FFT好题。

首先我们考虑如何用组合数学来求解。先放一下结论:

\(\displaystyle Ans[i]=\sum_{j=1}^ia_jC_{j+k-2}^{j-1}C_{i-j+k-1}^{i-j}\)

给一个简略的证明:

还是组合数学的老套路,我们考虑每一个位置对答案的贡献,贡献就是 \(a_j \times\)包含\(j\)位置的\(1\)阶子段和个数。对于包含\(j\)位置的\(1\)阶子段和个数,我们从\(k\)往1算比较麻烦,我们考虑从\(1\)\(k\)算。因为在算子段和时我们计算的是它包含的子段,反过来就是我们将\([j,j]\)这个子段向外扩展能扩展出多少子段。

左边是从\(j\)扩展到1,右边是从\(j\)扩展到i。左边的扩展方案数\(\times\)右边的扩展方案数=总的扩展方案数=包含\(j\)位置的\(1\)阶子段和个数。

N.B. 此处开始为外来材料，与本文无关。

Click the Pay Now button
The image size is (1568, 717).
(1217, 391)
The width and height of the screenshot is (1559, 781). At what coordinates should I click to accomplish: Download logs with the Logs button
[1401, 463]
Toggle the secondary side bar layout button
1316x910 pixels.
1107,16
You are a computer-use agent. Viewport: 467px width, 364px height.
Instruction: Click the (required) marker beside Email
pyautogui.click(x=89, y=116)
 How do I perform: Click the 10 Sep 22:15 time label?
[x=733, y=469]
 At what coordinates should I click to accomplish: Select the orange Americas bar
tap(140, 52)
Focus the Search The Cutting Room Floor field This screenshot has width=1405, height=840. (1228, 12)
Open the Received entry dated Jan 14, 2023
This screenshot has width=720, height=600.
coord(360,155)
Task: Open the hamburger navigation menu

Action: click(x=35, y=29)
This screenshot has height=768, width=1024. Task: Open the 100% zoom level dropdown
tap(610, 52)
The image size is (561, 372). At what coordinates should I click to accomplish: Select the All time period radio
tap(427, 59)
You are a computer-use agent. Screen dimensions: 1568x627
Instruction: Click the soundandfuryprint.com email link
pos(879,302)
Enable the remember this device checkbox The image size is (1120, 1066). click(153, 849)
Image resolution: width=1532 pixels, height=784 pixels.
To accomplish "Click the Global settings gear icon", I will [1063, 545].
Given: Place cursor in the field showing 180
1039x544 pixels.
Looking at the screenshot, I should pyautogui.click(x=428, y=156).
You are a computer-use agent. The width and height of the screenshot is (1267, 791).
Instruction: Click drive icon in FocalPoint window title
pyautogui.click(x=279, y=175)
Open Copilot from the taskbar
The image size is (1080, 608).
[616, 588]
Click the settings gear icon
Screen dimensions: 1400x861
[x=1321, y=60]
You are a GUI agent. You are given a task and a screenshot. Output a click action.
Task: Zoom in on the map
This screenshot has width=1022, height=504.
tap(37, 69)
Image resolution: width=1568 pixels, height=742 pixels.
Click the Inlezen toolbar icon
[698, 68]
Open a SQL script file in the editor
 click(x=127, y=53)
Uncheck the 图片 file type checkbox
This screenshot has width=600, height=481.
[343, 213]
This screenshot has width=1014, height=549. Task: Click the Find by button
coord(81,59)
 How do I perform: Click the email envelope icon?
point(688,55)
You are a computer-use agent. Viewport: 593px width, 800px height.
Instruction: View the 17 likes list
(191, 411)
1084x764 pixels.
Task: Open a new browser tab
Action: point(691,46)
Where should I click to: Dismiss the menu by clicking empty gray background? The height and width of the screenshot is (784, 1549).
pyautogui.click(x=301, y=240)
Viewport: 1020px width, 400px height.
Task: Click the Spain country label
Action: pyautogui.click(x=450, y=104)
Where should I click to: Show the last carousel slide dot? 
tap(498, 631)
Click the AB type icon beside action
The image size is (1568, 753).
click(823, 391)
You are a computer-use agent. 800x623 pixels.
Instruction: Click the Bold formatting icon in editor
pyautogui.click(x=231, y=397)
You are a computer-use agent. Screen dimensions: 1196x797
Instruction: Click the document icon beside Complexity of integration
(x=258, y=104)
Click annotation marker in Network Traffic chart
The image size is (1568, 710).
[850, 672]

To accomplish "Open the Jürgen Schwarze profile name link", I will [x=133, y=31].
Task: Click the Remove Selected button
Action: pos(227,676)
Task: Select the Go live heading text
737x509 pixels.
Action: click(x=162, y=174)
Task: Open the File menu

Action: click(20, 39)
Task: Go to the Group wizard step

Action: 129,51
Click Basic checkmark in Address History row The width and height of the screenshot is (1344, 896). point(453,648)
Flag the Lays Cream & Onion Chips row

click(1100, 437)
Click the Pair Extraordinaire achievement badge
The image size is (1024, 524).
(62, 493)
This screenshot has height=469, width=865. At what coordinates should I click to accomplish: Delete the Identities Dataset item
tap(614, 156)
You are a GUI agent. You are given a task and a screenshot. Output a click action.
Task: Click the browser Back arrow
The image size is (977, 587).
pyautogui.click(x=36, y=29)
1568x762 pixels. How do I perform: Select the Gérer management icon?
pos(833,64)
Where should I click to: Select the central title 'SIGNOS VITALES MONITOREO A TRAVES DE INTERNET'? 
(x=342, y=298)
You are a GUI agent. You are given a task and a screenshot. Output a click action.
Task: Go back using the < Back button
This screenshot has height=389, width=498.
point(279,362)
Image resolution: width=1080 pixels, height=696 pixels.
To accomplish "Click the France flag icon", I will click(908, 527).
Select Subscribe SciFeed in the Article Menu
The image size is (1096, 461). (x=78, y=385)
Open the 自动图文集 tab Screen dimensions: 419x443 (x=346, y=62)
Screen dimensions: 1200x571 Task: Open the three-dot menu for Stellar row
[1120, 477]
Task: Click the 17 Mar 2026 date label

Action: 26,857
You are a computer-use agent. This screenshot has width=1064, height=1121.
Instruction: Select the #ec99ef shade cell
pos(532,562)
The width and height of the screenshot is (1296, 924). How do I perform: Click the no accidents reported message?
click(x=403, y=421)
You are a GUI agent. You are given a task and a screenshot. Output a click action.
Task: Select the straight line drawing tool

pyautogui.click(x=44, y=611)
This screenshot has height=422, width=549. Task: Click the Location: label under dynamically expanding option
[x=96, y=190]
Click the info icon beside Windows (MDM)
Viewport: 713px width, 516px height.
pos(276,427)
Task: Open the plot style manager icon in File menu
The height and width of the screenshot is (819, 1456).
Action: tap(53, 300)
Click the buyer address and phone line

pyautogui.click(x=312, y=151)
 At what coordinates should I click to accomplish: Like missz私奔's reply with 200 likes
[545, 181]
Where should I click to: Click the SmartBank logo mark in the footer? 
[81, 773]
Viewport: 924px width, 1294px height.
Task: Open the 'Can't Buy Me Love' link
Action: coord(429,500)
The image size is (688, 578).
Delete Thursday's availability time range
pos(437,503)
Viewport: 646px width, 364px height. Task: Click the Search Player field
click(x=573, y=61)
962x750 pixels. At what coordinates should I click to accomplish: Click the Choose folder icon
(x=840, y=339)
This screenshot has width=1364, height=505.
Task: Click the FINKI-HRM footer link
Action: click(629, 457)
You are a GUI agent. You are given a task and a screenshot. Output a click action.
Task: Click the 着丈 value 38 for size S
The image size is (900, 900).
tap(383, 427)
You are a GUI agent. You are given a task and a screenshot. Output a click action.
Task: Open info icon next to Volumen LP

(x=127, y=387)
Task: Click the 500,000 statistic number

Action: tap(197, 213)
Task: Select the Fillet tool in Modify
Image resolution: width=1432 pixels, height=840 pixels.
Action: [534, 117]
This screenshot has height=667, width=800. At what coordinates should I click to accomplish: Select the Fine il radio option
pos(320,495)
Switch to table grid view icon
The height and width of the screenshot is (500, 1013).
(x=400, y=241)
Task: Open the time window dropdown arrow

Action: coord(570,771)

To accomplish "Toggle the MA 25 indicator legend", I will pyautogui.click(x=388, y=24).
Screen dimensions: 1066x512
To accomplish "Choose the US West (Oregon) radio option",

左边的拓展方案数怎么求呢?我们一共可以扩展k次,每次可以扩展的长度为[0,j-1],最终扩展的总长度是j-1。用生成函数来表示的话就是\(\displaystyle (\sum_{i=0}^{j-1}x^i)^k\)\(x^{j-1}\)的系数。

结论:这个式子的n次系数是 \(C_{n+k-1}^{k-1}\)(C是组合数)。

证明:回想一下\(\displaystyle \sum_{i=0}^{j-1}x^i\)的每一次相乘的含义,可知\(\displaystyle (\sum_{i=0}^{j-1}x^i)^k\)中n次系数的含义就是经过k次组成n的方案数,我们可以将n看成是n个小球,k看成是k个盒子,因为组成n的每个 “1”是一样的,每个多项式是不一样的,所以球相同,盒子不同,方案数就是\(C_{n+k-1}^{k-1}\)

我才不会告诉你上面这两段是我粘的我之前的博客

所以左边的扩展的方案数就是\(C_{j+k-2}^{j-1}\),同理右边的就是\(C_{i-j+k-1}^{i-j}\)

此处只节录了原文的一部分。